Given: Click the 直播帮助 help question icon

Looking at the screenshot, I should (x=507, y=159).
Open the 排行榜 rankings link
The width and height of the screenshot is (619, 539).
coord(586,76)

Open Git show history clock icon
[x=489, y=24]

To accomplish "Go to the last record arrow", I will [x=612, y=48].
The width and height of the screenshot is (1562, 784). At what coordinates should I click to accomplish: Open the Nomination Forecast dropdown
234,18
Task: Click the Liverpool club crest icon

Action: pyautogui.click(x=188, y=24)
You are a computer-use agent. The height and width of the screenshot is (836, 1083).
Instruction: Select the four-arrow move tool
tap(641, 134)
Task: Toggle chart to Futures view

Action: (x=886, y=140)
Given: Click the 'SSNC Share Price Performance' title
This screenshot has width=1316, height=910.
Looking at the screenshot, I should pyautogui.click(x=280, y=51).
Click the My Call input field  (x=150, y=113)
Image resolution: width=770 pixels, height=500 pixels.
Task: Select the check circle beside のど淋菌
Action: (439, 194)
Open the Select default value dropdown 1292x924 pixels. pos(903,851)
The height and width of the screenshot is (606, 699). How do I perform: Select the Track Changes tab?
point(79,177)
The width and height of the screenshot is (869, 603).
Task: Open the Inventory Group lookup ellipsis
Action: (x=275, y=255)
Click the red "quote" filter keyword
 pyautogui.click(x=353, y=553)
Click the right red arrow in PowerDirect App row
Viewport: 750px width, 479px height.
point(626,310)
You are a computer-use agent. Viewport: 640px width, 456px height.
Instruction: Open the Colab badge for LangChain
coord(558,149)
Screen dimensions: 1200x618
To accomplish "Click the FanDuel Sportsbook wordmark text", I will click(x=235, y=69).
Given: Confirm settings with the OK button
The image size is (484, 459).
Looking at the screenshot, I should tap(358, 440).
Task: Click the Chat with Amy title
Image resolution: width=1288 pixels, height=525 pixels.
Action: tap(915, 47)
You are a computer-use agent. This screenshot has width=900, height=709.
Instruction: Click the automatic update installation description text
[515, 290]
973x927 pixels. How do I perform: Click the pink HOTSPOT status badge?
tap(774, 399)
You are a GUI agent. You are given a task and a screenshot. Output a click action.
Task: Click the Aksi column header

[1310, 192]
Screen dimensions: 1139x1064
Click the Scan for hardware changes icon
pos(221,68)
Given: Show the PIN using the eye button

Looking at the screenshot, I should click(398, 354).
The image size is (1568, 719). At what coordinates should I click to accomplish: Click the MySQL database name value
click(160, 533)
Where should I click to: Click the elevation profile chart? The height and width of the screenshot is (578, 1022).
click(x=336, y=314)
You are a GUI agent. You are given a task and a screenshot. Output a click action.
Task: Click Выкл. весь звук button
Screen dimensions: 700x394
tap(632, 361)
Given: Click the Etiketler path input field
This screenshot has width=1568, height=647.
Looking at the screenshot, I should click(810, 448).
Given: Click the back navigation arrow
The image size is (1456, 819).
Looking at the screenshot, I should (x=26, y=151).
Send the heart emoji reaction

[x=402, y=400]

━━━━━━━━━━━━━━━━

Requirement:
Wherever "with" occurs in the records above, copy the line it sits in.

Finished task:
Given: Confirm settings with the OK button
Task: Click the Chat with Amy title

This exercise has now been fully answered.